La collaboration transfrontalière est une complainte de longue date des forces de l’ordre, particulièrement dans les enquêtes numériques, où la réactivité est le nerf de la guerre. Les criminels peuvent passer de pays en pays en quelques secondes, en changeant par exemple d’hébergeur, les forces de l’ordre étant encore régulièrement bloquées à la frontière.

Le texte pourrait instituer un nouveau cadre légal pour ces demandes entre pays, avec des ordres de « production et de préservation » de données, concernant tout type d’information. Les données transactionnelles et les contenus ne devraient être transmissibles que pour des crimes punissables d’au moins trois ans de prison, ou des sujets spécifiques liés au « cyber » et au terrorisme.

Les services concernés auraient 10 jours pour répondre, ou 6 heures pour des procédures urgentes, avec la possibilité d’une validation a posteriori (sous 48 heures) pour des données de connexion. Bien entendu, les données devraient être utilisées uniquement dans les buts définis.

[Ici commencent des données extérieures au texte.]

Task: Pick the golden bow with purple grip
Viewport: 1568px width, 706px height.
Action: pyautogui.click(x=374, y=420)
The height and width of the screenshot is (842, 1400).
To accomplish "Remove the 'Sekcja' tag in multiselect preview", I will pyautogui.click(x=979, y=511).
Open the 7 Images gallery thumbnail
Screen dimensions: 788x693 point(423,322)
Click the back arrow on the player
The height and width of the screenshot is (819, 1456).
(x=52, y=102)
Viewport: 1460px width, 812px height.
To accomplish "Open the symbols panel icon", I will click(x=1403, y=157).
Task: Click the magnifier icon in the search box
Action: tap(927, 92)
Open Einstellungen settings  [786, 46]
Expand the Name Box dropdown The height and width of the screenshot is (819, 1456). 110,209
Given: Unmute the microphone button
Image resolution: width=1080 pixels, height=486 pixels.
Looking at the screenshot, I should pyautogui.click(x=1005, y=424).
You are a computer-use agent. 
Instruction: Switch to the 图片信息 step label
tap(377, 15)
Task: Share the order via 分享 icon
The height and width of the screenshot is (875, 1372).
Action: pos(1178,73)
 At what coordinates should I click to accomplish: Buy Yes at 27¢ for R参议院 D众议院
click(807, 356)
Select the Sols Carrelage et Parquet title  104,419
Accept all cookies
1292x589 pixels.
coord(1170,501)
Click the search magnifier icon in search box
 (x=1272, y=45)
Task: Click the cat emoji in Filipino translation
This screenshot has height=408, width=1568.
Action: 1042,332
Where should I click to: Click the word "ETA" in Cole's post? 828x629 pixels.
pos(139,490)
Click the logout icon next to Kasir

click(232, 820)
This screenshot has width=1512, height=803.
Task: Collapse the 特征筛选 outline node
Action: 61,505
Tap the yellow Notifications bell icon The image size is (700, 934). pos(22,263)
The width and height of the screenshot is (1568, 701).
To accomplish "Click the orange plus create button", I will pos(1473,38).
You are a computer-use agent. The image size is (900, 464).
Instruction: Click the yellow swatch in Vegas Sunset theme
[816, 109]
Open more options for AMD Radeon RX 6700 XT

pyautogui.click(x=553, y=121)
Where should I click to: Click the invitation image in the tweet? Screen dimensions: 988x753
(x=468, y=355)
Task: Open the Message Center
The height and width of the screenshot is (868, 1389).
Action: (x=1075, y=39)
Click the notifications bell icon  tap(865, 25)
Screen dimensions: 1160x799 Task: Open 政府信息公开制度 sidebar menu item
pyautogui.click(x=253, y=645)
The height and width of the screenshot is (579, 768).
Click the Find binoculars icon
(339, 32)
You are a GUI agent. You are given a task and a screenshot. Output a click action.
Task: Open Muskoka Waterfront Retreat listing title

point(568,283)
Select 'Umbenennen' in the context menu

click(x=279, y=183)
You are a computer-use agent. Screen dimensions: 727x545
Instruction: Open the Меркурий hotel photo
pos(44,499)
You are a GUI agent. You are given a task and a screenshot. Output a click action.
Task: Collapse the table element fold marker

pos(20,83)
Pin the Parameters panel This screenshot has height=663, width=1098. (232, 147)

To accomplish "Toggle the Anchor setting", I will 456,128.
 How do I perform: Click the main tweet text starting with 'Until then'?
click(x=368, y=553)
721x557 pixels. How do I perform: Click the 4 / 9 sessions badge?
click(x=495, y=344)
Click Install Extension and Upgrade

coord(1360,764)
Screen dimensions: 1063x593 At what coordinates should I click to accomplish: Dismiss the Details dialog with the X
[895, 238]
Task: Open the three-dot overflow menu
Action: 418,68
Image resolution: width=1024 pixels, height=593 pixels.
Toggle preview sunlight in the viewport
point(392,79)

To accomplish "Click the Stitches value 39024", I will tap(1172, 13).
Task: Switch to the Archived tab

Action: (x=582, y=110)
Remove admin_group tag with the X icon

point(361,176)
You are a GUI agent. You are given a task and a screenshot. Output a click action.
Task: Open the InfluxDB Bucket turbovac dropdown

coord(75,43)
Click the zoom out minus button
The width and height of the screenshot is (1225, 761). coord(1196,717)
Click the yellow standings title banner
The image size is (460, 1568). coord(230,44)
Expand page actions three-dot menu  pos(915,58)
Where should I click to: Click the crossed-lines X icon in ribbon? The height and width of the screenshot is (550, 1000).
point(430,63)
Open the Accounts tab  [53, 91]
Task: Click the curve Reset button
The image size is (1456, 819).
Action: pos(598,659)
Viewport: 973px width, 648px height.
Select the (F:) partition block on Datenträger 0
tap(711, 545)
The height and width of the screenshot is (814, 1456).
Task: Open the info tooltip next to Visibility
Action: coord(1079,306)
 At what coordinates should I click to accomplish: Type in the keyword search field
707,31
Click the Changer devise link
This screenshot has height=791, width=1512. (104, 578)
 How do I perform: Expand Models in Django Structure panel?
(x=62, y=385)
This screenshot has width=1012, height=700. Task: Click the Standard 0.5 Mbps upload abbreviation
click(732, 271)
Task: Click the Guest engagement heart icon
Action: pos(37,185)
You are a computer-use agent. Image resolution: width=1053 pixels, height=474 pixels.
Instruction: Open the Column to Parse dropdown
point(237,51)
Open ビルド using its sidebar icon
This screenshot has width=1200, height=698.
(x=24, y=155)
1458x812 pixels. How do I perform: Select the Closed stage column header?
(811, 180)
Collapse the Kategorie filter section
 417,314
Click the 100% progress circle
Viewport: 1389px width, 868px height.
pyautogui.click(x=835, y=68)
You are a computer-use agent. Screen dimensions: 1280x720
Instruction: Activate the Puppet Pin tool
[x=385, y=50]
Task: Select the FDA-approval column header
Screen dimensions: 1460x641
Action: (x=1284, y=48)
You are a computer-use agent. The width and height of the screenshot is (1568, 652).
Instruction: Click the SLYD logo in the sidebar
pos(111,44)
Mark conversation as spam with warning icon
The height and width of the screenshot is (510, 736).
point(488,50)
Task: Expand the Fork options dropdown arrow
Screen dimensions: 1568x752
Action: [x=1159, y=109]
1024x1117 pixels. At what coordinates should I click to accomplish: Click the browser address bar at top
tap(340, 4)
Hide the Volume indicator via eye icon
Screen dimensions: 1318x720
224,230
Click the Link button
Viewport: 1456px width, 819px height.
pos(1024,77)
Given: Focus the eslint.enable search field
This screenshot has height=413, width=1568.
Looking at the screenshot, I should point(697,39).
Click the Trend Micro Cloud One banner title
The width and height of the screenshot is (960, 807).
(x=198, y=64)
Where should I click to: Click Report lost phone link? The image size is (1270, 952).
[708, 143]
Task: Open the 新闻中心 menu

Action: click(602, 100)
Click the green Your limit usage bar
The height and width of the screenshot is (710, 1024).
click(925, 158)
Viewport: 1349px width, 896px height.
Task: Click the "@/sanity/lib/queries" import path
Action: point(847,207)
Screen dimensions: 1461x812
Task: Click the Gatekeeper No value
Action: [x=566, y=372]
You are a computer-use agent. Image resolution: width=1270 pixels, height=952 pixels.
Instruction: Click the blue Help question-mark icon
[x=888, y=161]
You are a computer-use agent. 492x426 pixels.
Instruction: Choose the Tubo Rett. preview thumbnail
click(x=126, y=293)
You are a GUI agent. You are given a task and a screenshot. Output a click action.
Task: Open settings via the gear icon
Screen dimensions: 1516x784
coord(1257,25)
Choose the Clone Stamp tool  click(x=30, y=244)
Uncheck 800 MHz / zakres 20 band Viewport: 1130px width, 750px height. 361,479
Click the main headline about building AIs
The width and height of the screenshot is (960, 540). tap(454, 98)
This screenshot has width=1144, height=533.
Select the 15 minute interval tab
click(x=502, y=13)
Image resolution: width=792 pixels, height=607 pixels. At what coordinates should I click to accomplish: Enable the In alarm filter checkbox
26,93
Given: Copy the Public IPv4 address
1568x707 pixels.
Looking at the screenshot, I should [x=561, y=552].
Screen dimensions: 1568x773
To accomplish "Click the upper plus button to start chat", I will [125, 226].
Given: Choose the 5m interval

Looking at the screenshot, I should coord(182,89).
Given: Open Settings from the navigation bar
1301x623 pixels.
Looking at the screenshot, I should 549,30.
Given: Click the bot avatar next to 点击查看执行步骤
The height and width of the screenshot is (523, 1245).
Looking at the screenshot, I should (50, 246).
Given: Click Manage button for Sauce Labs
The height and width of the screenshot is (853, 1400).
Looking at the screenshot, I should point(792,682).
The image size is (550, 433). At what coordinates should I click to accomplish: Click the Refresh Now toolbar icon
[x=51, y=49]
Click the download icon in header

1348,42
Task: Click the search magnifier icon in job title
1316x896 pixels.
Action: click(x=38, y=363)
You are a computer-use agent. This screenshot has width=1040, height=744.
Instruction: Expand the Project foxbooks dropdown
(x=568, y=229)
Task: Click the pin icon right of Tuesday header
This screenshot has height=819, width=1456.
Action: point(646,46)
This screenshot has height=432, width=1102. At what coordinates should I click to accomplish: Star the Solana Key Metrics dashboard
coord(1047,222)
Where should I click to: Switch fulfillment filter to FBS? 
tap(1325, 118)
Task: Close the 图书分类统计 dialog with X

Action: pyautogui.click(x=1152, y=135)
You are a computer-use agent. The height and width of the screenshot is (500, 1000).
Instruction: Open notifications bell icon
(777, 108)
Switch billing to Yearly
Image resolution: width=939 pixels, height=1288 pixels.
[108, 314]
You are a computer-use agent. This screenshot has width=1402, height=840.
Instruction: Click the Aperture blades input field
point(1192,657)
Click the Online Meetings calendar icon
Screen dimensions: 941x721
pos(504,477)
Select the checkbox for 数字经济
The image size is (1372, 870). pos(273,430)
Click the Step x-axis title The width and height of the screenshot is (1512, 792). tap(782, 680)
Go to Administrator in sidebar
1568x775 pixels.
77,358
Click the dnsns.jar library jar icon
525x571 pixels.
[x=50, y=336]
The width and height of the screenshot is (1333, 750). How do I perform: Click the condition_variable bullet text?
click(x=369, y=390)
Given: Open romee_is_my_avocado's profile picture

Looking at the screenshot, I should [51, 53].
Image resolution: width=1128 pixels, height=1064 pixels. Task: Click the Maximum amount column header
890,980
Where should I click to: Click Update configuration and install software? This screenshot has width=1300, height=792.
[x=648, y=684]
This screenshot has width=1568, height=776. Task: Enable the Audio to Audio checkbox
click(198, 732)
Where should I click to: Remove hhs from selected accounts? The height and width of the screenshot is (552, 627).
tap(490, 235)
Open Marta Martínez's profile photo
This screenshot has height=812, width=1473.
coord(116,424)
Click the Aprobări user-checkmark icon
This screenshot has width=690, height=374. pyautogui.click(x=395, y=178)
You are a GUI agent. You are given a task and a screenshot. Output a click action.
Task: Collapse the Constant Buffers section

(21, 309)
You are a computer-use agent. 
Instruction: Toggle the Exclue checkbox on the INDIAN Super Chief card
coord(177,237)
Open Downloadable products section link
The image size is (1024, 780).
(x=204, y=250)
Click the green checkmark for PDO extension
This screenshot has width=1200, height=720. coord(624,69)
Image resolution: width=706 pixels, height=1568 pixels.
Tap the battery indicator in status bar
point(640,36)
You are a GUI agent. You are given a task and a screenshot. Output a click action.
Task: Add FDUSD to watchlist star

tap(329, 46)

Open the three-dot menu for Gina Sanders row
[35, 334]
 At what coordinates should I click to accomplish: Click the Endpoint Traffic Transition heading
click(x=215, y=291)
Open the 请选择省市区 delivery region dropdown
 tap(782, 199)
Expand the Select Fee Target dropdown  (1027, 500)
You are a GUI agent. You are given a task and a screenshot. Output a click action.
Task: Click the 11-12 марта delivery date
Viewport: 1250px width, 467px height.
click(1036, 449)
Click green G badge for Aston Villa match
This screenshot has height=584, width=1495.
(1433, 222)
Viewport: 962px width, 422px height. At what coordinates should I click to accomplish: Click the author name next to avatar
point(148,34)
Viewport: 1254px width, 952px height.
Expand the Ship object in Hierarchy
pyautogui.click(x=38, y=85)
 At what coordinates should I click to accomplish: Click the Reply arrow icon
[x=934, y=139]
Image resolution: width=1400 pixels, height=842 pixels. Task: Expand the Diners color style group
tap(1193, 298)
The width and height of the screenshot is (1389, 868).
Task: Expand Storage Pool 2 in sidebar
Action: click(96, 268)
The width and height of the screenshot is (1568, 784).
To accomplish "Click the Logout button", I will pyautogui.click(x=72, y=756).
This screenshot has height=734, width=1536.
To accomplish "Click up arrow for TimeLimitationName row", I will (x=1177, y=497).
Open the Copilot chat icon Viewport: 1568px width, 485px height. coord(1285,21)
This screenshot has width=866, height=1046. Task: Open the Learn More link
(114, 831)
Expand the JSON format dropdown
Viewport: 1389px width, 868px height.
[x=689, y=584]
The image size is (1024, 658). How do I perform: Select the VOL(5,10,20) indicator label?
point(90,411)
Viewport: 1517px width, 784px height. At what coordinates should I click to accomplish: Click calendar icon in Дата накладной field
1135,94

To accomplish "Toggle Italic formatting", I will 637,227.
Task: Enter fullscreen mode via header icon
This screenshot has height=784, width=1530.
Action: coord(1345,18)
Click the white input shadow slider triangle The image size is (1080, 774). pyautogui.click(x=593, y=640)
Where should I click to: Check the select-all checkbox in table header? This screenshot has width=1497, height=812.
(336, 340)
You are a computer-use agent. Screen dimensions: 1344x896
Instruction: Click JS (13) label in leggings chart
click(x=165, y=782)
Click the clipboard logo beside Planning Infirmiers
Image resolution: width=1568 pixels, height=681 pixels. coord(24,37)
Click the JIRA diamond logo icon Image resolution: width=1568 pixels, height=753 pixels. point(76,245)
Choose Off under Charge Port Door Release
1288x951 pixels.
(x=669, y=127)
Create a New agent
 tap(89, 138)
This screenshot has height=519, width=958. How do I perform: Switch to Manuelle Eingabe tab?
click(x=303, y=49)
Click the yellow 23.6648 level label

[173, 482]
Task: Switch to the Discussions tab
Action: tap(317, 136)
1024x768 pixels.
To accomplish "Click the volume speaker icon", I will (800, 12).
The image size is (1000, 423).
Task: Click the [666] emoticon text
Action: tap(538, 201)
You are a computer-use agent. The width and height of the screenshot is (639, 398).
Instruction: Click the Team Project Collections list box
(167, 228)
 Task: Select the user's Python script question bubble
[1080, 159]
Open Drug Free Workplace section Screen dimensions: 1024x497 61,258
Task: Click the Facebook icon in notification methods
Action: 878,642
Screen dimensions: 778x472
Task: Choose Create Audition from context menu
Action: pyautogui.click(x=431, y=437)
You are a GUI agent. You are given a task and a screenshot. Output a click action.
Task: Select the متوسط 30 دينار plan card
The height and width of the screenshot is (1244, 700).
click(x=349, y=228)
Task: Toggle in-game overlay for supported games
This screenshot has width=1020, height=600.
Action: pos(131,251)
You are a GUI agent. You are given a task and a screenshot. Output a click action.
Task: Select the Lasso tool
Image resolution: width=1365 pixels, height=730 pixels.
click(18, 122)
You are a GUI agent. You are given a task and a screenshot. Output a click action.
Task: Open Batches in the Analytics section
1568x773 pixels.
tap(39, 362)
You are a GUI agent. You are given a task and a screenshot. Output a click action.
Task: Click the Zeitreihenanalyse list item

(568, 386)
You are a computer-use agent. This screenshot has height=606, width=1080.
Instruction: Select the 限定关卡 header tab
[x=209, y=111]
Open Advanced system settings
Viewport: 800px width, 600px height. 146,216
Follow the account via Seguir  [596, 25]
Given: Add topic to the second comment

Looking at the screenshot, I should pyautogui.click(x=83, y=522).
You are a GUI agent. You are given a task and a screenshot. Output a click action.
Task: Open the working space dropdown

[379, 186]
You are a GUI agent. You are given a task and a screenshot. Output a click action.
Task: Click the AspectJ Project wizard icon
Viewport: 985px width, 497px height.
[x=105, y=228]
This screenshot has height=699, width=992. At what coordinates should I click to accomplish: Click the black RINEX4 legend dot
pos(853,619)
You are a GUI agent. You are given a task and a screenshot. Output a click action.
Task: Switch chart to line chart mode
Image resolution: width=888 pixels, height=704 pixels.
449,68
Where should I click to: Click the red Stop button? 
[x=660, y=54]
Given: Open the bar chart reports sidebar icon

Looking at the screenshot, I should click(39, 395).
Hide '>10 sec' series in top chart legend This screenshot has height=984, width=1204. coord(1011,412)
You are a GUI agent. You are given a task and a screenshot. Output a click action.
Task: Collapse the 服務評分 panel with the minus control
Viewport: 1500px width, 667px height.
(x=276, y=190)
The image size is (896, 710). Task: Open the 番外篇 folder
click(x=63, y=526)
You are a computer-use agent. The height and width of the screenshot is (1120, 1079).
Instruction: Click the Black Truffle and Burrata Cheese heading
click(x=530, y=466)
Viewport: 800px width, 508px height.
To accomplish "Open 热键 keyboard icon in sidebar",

En cas de manquement, le fournisseur de service pourrait être sanctionné jusqu’à 2 % de son chiffre d’affaires mondial. Un système de notification serait aussi créé, pour permettre à un État de s’opposer à une demande d’un autre sur son territoire, pour protéger la liberté d’expression ou les intérêts de la nation, par exemple.

Le projet de règlement « est désormais prêt pour les négociations avec le Parlement européen », avec l’espoir d’en finir avant la mandature actuelle.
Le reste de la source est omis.